Q09. Plot a histogram of the time households spend commuting each day (the variable time_commuting is the
average commuting time for a household). Is the distribution of commute time more or less equitable than
income? Explain. - / 4
Regression refresher: Varying the specification
Q10. Linear specification Regress average commute time (time_commuting) on household income (hh_income).
Interpret the coefficient and comment on its statistical significance.
Q11. Log-linear specification Regress the log of average commute time on household income. Interpret the
coefficient and comment on its statistical significance.
Q12. Log-log specification Regress the log of average commute time on the log of household income. Interpret the
coefficient and comment on its statistical significance.

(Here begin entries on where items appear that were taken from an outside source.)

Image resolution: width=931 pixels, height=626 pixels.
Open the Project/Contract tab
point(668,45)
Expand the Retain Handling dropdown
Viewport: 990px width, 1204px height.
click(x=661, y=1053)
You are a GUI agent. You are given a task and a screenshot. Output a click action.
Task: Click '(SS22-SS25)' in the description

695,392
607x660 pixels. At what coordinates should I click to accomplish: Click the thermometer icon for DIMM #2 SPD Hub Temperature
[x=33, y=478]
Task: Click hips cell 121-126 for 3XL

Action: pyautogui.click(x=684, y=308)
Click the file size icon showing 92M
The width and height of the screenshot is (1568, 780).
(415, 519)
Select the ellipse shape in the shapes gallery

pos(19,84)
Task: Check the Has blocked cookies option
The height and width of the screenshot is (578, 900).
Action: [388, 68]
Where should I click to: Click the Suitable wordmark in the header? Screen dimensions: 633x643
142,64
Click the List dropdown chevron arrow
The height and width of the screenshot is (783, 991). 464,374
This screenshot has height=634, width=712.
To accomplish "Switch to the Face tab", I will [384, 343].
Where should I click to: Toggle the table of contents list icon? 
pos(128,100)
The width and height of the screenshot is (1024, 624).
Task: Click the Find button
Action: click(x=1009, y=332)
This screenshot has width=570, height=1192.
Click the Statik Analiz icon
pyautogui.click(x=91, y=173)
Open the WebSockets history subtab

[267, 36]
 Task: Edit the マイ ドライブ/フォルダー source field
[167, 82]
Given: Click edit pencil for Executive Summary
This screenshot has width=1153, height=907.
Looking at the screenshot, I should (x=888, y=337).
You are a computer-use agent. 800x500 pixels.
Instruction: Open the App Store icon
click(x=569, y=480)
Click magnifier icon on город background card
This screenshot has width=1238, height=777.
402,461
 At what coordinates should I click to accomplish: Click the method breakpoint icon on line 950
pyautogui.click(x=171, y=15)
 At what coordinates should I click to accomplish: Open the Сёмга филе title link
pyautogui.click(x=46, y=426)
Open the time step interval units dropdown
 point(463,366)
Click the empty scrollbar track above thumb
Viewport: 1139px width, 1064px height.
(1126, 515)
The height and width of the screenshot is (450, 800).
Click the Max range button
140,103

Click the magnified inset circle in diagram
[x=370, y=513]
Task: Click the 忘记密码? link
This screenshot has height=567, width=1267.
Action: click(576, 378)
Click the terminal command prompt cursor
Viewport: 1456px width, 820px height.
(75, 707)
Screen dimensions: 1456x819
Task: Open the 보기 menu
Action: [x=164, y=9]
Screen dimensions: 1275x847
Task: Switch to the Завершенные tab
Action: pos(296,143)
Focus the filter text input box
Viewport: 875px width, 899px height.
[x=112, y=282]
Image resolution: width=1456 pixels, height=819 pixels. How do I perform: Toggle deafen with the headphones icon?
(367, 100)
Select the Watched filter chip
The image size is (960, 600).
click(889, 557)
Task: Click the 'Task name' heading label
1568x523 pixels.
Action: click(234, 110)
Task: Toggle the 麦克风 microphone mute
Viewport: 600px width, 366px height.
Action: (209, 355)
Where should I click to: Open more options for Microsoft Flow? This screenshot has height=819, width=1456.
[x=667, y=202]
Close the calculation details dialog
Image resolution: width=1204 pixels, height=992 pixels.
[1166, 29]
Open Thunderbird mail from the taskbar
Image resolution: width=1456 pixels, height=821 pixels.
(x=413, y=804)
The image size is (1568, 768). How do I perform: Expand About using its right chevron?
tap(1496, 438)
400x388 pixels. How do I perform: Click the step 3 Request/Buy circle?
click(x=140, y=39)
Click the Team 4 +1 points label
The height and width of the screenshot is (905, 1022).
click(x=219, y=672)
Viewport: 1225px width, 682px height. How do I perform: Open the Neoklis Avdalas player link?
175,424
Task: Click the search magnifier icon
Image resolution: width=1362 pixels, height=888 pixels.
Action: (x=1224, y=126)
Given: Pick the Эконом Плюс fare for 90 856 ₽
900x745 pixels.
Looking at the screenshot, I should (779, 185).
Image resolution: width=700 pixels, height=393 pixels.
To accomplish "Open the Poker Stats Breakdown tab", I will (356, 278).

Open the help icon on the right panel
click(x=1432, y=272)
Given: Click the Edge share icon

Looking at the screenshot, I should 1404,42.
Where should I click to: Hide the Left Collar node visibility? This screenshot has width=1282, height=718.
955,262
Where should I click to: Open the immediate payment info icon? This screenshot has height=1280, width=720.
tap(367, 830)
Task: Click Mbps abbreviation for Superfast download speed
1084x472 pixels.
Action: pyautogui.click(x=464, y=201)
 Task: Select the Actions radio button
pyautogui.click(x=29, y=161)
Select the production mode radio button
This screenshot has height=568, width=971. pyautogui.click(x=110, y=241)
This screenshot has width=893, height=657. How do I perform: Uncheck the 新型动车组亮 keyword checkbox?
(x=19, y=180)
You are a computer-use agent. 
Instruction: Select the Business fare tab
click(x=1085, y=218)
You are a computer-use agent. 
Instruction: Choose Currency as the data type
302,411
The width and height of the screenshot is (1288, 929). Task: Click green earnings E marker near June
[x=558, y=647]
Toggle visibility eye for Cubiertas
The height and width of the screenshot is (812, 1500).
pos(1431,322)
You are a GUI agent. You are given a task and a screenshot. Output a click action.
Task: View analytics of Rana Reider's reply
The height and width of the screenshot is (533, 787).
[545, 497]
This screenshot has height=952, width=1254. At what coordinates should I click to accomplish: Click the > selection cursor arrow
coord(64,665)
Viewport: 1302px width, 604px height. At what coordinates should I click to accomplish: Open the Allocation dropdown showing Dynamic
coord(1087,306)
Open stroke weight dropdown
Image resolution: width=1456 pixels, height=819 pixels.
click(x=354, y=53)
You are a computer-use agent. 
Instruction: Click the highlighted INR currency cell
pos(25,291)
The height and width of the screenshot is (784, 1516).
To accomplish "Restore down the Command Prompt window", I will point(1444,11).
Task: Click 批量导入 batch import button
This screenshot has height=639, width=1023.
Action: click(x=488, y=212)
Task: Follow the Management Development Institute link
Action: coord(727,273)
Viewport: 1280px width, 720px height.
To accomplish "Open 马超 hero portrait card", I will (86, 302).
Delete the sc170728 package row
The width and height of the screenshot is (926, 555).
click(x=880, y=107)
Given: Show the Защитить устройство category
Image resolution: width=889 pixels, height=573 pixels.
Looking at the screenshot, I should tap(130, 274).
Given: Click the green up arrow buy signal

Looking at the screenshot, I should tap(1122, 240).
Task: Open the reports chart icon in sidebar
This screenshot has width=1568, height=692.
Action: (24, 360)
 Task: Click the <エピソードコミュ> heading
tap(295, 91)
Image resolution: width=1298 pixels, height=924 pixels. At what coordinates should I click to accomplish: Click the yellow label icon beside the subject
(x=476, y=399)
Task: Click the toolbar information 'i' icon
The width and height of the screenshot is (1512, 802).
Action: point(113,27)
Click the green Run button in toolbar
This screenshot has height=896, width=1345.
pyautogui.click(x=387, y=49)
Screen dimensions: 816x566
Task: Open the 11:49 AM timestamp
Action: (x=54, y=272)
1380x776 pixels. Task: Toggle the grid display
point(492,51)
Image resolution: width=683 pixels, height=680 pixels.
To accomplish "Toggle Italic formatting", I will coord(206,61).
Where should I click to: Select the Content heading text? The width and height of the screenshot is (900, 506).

Multiple linear regression and indicator variables
Q13. Regress average commute time on household income and the share of the individuals in the household who
are non-white ethnicities (hh_share_nonwhite). Interpret the intercept and coefficient and comment on their
statistical significance. Also compare your results to Q10. Has anything changed?
Q14. Regress average commute time on the indicator variable for whether a household moved in the last year
(i_moved). Interpret the intercept and coefficient and comment on their statistical significance.
Q15. Add the share of the household that represents a non-white ethnicity (hh_share_nonwhite) to the regression
in Q14. Note: Your outcome variable is still average household commute time, but you should now have two
explanatory variables. Interpret the intercept and coefficient and comment on their statistical significance.
Q16. Did adding this second explanatory variable change the coefficient of the first variable at all? What does that
tell you? Explain your answer.
Q17. Now add the interaction between your two explanatory variables in Q16 and re-run the regreation. (You
should have an intercept and three coefficients—the two variables plus their interaction.) Interpret the coefficient
on the interaction and comment on its statistical significance.
Q18. Did including the interaction change your understanding of the relationship between the variables? Explain.
Q19. Regress the indicator for whether the household has a smartphone (i_smartphone) on the household’s
income (hh_income) and the share of the household’s individuals who represent non-white ethnicities
(hh_share_nonwhite). Interpret the intercept and coefficients. Comment on their statistical significance.
The bigger picture
Q20. In the last regression (Q19), should we be concerned about omitted-variable bias? Explain your answer and
provide an example of a potential omitted variable if you are concerned about omitted-variable bias.
Q21. Is R-squared a good measure of model performance? Explain your answer.
Q22. Define the term standard error.
Q23. What does our assumption of exogeneity require?
Q24. What does it mean for an estimator to be unbiased?
Q25. What does it mean for an estimator to be more efficient than another estimator? - / 4
Description of variables and names
Variable Description
fips County FIPS code
hh_size Household size (number of people)
hh_income Household total income in $10,000
cost_housing Household’s total reported cost of housing
n_vehicles Household’s number of vehicles
hh_share_nonwhite Share of household members identifying as non-white ethnicities
i_renter Binary indicator for whether any household members are renters
i_moved Binary indicator for whether a household member moved in prior 1 year
i_foodstamp Binary indicator for whether any household member participates in foodstamps
i_smartphone Binary indicator for whether a household member owns a smartphone
i_internet Binary indicator for whether the household has access to the internet
time_commuting Average time spent commuting per day by each household member (minutes)
In general, I’ve tried to stick with a naming convention. Variables that begin with i_ denote binary indicatory
variables (taking on the value of 0 or 1). Variables that begin with n_ are numeric variables.